(Exercise data Opens)

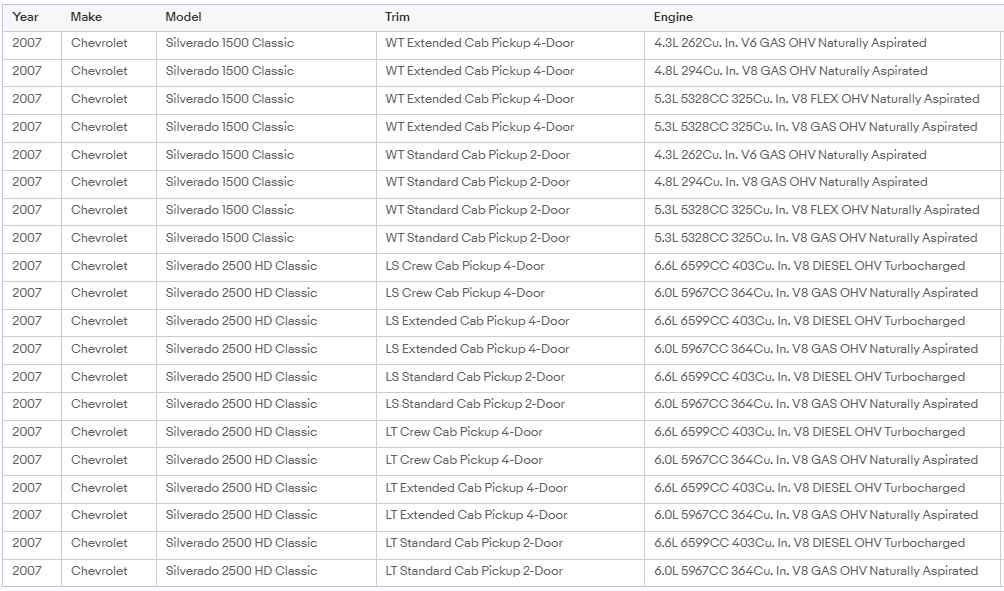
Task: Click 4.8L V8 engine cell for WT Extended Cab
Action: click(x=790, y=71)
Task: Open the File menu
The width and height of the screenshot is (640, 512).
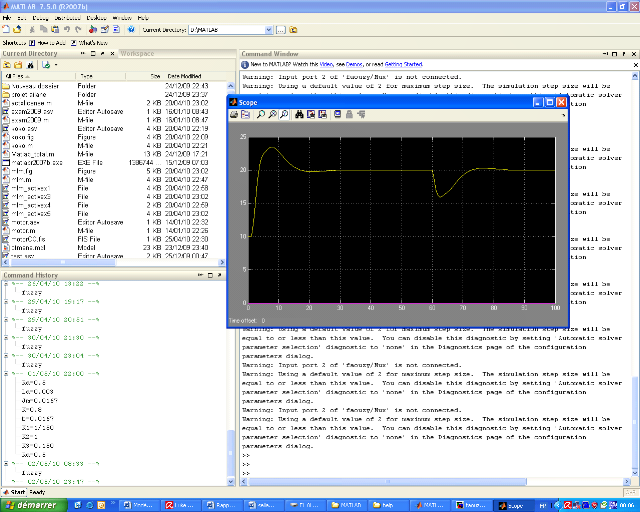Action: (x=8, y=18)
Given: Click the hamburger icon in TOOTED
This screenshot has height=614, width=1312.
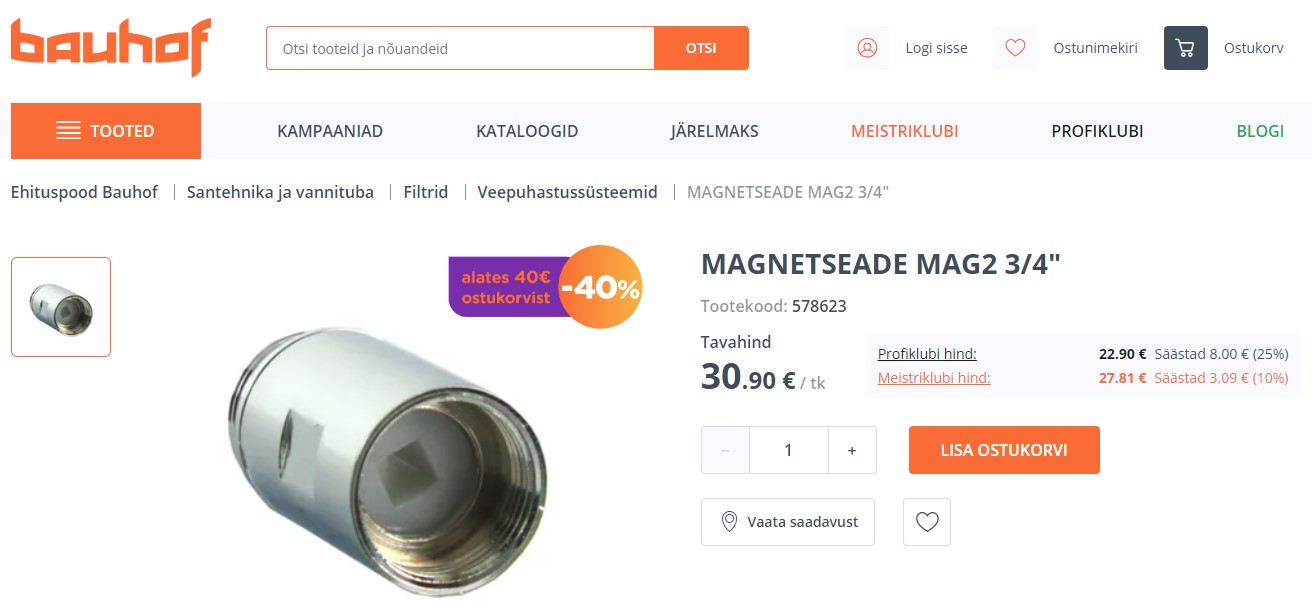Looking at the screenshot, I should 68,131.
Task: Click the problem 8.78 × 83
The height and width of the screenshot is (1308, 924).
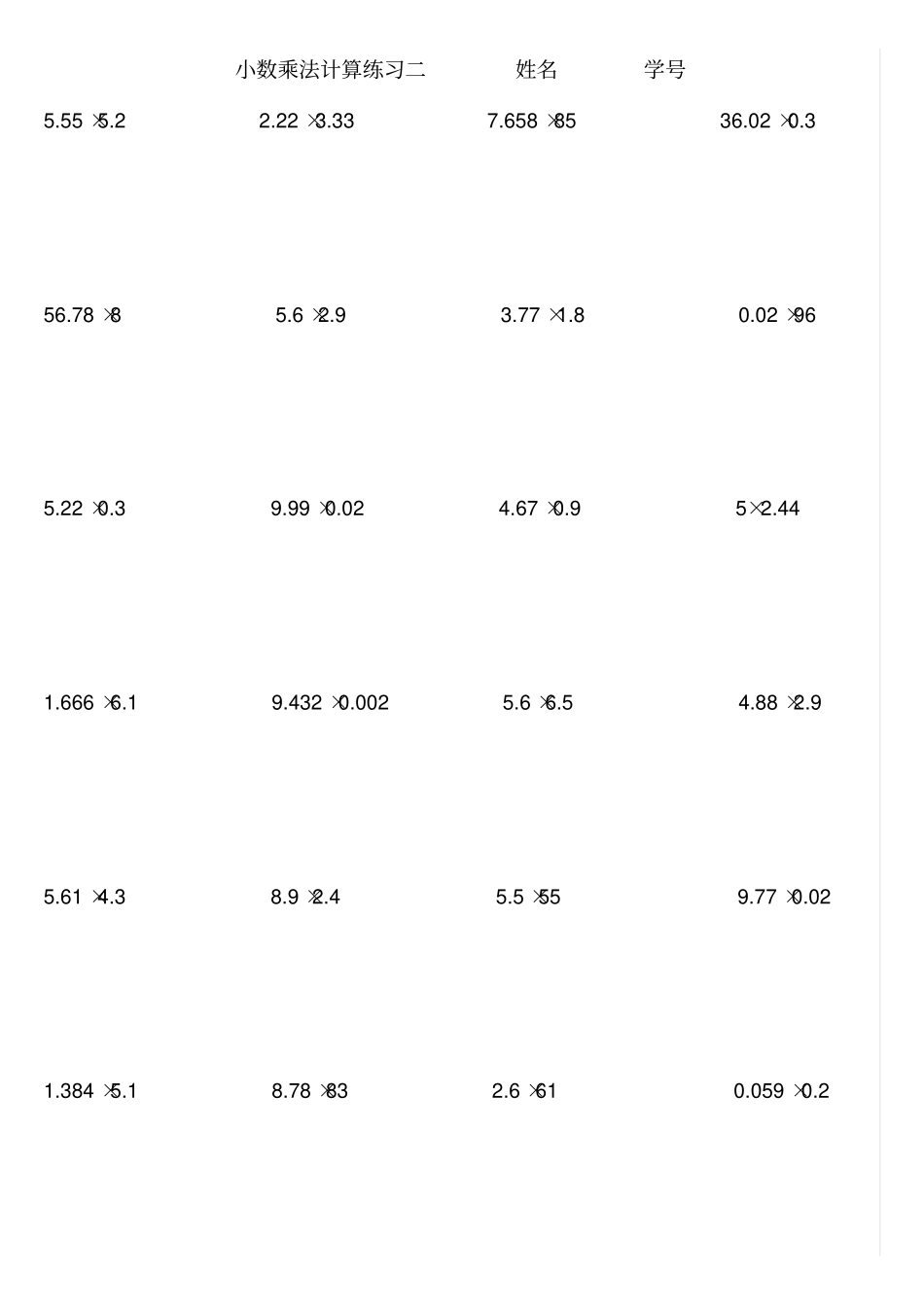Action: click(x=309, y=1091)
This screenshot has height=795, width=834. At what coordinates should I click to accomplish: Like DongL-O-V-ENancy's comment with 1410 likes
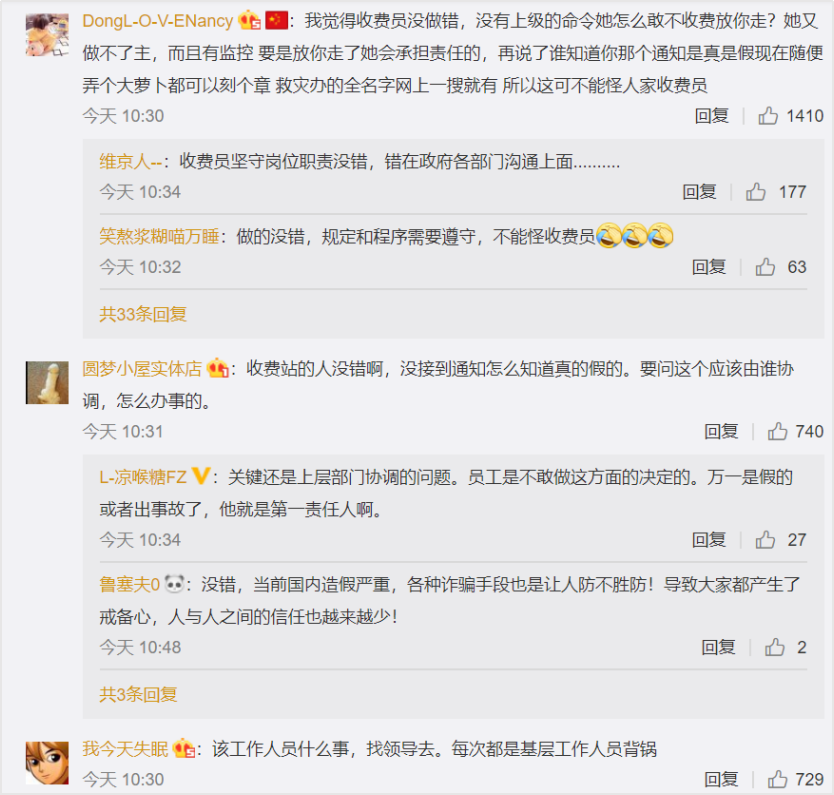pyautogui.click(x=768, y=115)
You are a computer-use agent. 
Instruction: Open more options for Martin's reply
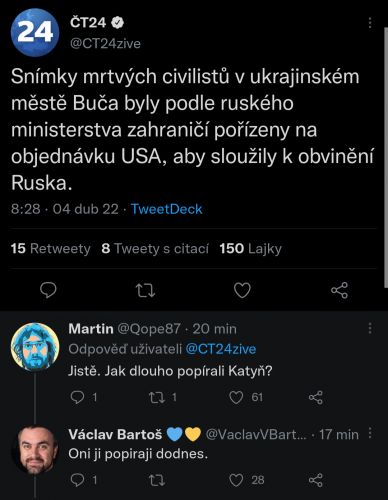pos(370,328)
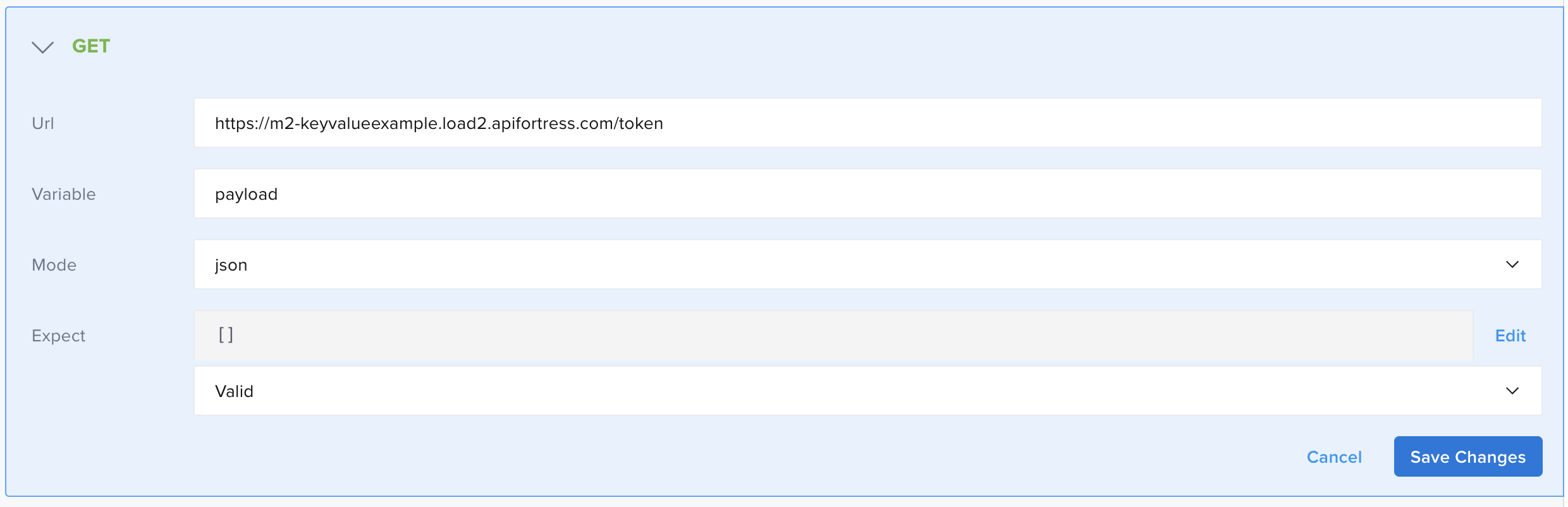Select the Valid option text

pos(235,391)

(Exercise data Closes)

Work request: Every line from the one with "This screenshot has height=795, width=834." through the last line of the data must be copied exactly. Leave the pictures out.

Exercise answer:
This screenshot has height=795, width=834. At what coordinates should I click to accomplish: Like DongL-O-V-ENancy's comment with 1410 likes
pyautogui.click(x=768, y=115)
You are a computer-use agent. 
Instruction: Open more options for Martin's reply
pos(370,328)
Select the Valid option text

pos(235,391)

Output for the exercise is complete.